It's the end of October 97 and the end of organised religion as we know it. A sold-out Metro theatre in Sydney watches in awe as the Church play a stunning farewell performance. It sprawls and crashes for nearly three hours, digging back to their 1981 debut and expertly polishing a Pope's ransom in sparkling, jangling gems from a nine-album career.
"It was just too fucking good," Steve Kilbey sighs, back at the pulpit to flog their tenth, Hologram of Baal. "After we finished everyone demanded that we stay together. It was as simple as that."
The Metro was by no means the Church's first goodbye. The peaks and troughs of this fragile/indestructable 18-year-old institution have been exhilarating and dire. As ringleader, bass player and random image generator between the astrally-colliding guitars of Peter Koppes and Marty Willson-Piper, Steve Kilbey knows it.
Baal's predecessor, Magician Among the Spirits, was "a load of tripe," he says. 1990's Gold Afternoon Fix, the LA fabricated album tailored to capitalise on the mainstream crossover of "Under the Milky Way" (it didn't), was "hideous". The Church's debut hit and signature tune, "Unguarded Moment", was dishonourably retired from the stage in 88.
Still, the band's victories remain peerless. Ensconced in Kilbey's "formidable" file are their second LP, The Blurred Crusade (82), tripping-pop masterpieces Heyday (86) and Starfish (88), and the epic Priest=Aura (92). What's more, Kilbey confidently predicts that their next album will be the Church's "holy grail".
"Things have been random and ridiculous 'cause we never seem to be strong or cohesive enough to grab control over our destiny", he says. "But the uniting thing with the Church has always been the desire to make extraordinary music together. Yes, we've often failed. Girls and drugs and geography and everything else have gotten in the way but it's still the thing we crave when we get together: let's do something absolutely amazing".
The drug issue alone is worth a chapter in Church-lore. "Let me put it this way", Kilbey says carefully. "We strive to put people into a certain state, and drugs are probably another way of getting into that state. The acid experience. The revelatory experience. The transcending experience. Obviously we're a great band for people who smoke pot and drop mushrooms but i don't think that it's a prerequisite that you take drugs to enjoy the Church and the drug use among other members of the Church has been very over-estimated. I don't think there's been much acid dropped over the years."
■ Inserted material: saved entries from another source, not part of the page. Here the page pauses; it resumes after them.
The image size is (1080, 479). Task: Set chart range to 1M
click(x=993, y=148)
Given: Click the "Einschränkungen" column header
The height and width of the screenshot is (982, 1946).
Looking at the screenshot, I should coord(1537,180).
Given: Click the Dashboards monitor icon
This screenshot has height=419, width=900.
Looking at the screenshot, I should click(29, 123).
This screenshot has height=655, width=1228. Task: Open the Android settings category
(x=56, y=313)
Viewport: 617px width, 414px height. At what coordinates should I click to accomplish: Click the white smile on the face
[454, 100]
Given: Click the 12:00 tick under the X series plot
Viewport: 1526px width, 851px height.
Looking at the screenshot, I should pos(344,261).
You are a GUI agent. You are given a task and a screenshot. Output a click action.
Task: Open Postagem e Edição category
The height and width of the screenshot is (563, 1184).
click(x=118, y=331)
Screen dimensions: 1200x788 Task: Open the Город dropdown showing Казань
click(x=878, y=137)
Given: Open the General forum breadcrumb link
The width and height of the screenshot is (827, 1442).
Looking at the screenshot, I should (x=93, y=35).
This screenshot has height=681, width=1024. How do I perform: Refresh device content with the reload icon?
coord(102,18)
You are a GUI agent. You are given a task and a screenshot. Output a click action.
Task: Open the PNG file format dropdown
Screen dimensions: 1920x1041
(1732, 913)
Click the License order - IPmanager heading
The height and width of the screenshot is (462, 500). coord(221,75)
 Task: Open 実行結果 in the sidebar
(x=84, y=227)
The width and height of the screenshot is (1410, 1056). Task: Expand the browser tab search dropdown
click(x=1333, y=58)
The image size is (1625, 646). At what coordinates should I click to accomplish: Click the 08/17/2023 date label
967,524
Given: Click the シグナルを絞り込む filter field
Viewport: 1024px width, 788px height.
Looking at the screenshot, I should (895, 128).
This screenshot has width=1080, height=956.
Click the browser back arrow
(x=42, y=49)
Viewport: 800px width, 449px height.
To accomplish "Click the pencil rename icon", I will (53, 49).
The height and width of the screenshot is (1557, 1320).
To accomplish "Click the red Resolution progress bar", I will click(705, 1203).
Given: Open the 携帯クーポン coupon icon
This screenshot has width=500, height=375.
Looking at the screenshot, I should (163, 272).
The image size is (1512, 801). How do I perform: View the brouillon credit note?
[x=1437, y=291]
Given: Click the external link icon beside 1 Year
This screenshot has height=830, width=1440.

Reports of chemically-related strife aside, it was girls and geography that dictated last year's farewell, when Kilbey left Sydney to be with his six-year-old twin daughters in Stockholm. Willson-Piper has split his time between London and the Swedish capital for most of the band's career. Prodigal cornerstone Koppes - he resigned in 92 and returned last year - still lives in Sydney, as does relative newcomer Tim Powles, the band's third recorded drummer.
Juiced-up by the Metro gig, the quartet entered Kilbey's Darlinghurst studio late last year to create Hologram of Baal and hence the popular renaissance which summoned the Church to the USA in September, with Europe and Australia to follow. Even the critics, it seems, dig Baal - and radio be damned.
"Look, man, we're gonna be around longer than Triple J", Kilbey scoffs.
"We are gonna be around longer than any of the people who write about us
or criticise us or who do or do not play our records. We've transcended
all that. We've locked onto something, we're off chasing our own rainbow.
"I hope we get good reviews, I hope people like us, but we're a
worldwide phenomenon. We're as big in Amsterdam as we are in Sydney. We
are what we are, there's nobody else like us and there's nobody who can do
what we do. We're entering the realm of Leonard Cohen and Neil Young here.
We're getting into untouchable territory".